# Freak of Nature



## Ginzu (Nov 16, 2011)

So there I was, bottom fishing hoping for some ERS and I get a great hookup. This guy is pulling hard and taking drag like a pro. My poor Trevala/Curado combo was straining. Imagine my surprise when this freak surfaces. :thumbup:

































Chopping this guy up tomorrow for dinner. TIGHT LINES!


----------



## marmidor (Mar 15, 2008)

Trash can lid trigger!!! Well done my friend.


----------



## oxbeast1210 (Jun 21, 2010)

wow nice fish,
you dont smile much in your fish pics but that beast made ya!!
I think barton needs to catch one..

Sent from samsung Galaxy note using Forum Runner


----------



## jasonh1903 (Aug 6, 2010)

jeez man, someone has been feeding the triggers steroids.


----------



## drifterfisher (Oct 9, 2009)

I stuck one about 2 weeks ago thinking it was a sheephead,it went 5.5# gave it to the ol hippy guy at Gulf Breeze bait and tackle.Wonder where those things are coming from? I'm sorry it was a spade fish...


----------



## PAWGhunter (Feb 3, 2010)

holy crap! Nice fish!!! I don't eat fish, but I heard they are one of the better tasting, right?


----------



## pompanopete (Aug 5, 2009)

sweet deal...:thumbsup:


----------



## Jason (Oct 2, 2007)

DANG!!!! what a fishie!!!


----------



## chaps (Aug 31, 2009)

Wow!!!!!! Luv the video


----------



## tips n tails (Mar 2, 2011)

DAMN, very nice!!! That has to be some secret numbers. glad to see theres still big fish out there.


----------



## reel_crazy (Oct 1, 2007)

sweet.. whats up with all the big triggers lately?... i caught one a couple weeks ago on a diamond jig.. not a stud like this but a good fish.. 

rich


----------



## Night Wing (May 16, 2011)

Nice video. Nice video.


----------



## Caddy Yakker (May 21, 2011)

Nice trigger! How much did it weigh or how long to the fork?


----------



## Ginzu (Nov 16, 2011)

Caddy Yakker said:


> Nice trigger! How much did it weigh or how long to the fork?


Didnt weigh him. Think he was 24 at the fork. Was that you i saw out there?


----------



## No Stress (Oct 21, 2011)

When first read title, thought it was about me! Then read on...Nice Fish!


----------



## Caddy Yakker (May 21, 2011)

Ginzu said:


> Didnt weigh him. Think he was 24 at the fork. Was that you i saw out there?

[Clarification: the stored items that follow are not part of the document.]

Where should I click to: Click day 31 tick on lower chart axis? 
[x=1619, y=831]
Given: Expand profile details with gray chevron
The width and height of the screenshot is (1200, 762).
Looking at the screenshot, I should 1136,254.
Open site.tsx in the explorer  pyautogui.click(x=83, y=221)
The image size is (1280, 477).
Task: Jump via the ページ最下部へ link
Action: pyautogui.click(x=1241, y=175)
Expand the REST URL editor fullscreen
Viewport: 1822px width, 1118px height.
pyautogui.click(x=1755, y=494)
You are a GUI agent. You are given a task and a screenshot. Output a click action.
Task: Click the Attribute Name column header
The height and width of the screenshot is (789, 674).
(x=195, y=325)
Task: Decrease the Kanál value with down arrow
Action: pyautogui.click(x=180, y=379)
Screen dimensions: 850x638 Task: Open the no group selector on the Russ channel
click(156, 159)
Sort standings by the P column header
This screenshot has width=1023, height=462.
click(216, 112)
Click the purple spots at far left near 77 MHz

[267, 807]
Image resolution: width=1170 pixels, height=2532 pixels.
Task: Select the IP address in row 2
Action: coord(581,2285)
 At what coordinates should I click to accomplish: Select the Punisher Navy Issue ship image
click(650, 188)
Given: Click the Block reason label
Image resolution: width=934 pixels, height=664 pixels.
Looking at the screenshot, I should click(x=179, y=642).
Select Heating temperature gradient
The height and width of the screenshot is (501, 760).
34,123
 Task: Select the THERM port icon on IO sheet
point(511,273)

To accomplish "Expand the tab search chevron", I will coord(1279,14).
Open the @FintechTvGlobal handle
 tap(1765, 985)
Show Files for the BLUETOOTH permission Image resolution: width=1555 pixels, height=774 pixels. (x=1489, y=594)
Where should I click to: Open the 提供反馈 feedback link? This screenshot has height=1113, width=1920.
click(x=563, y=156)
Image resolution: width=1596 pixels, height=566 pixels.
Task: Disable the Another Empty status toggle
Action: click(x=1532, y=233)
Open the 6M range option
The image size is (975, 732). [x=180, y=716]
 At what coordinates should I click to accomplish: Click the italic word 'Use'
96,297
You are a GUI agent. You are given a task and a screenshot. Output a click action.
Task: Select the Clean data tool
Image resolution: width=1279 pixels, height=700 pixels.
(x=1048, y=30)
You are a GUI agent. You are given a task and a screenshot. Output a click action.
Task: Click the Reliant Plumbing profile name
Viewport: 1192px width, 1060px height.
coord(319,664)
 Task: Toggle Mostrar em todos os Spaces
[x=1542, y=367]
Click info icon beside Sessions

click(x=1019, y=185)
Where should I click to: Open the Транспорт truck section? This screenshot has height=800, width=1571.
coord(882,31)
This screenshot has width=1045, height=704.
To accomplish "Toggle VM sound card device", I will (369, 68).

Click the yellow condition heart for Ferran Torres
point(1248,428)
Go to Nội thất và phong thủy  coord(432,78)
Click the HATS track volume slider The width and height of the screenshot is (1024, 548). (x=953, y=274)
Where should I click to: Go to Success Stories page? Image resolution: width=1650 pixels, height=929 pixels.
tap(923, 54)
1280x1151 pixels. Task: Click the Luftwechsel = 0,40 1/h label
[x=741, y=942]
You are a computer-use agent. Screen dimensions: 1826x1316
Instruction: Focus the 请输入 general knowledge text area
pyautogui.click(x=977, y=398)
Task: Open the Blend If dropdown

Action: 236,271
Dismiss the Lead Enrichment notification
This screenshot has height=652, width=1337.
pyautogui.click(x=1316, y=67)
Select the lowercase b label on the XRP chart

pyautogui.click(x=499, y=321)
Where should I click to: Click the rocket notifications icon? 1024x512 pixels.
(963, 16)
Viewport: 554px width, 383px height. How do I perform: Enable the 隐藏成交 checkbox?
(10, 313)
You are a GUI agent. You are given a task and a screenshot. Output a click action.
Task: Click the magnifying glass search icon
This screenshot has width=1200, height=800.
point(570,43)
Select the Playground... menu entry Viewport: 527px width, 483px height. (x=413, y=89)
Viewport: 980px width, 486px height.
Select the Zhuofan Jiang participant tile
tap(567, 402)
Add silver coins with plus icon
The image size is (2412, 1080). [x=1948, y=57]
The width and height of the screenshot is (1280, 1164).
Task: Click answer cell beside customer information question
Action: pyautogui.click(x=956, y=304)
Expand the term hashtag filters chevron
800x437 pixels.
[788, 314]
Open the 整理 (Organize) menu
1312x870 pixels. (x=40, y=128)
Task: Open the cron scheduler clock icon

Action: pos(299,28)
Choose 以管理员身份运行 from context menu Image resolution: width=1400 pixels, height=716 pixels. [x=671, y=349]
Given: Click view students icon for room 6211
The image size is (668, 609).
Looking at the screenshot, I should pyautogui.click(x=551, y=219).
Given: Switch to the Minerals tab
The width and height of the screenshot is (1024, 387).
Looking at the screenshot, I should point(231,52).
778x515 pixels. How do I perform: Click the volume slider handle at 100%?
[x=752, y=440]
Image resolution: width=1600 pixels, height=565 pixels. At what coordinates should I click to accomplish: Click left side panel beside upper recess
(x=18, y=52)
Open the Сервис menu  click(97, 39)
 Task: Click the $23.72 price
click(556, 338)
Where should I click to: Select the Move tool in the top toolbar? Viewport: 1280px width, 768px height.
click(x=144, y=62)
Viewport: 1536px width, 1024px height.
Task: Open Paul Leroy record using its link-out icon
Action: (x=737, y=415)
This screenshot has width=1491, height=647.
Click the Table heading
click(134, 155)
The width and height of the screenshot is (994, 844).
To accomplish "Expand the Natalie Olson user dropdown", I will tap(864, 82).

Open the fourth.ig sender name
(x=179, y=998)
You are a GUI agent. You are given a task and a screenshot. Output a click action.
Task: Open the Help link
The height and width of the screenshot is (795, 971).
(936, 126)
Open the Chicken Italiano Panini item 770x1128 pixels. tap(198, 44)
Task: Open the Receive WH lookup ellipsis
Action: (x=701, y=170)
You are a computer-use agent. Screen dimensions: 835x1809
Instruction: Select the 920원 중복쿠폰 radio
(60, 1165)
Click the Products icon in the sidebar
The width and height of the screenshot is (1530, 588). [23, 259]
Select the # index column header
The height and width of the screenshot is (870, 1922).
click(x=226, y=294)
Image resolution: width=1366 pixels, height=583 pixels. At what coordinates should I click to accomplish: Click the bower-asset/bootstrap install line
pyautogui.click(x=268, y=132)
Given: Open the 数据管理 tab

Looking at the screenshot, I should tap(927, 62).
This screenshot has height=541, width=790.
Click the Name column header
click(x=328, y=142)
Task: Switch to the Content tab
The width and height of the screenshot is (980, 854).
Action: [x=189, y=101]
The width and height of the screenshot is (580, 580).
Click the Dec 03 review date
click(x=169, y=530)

No man I haven't been in weeks


----------



## Stressless (Oct 2, 2007)

Making me rethink the Germany TDY I'm on.... Faq Brah that's a nice trigger. Couple sam'iches there for sure....

:thumbup:
Stressless


----------



## Ginzu (Nov 16, 2011)

Stressless said:


> Making me rethink the Germany TDY I'm on.... Faq Brah that's a nice trigger. Couple sam'iches there for sure....
> 
> :thumbup:
> Stressless


I got some slabs off him. Made for some great tacos.


----------



## need2fish (Oct 2, 2007)

Nice trigger!


----------



## chip24 (Apr 2, 2012)

Awesome!


----------



## parrothead (Oct 1, 2007)

Very nice Trigger !!!!!! :thumbup::thumbup::thumbup:


----------



## kendive (Sep 9, 2008)

PAWGhunter said:


> holy crap! Nice fish!!! I don't eat fish, but I heard they are one of the better tasting, right?



Yummmmmm. Trigger Fish. :thumbup:


----------



## Ginzu (Nov 16, 2011)

I'm going to admit, I used to toss trigger back without thinking twice. Won't be doing that anymore, lol.


----------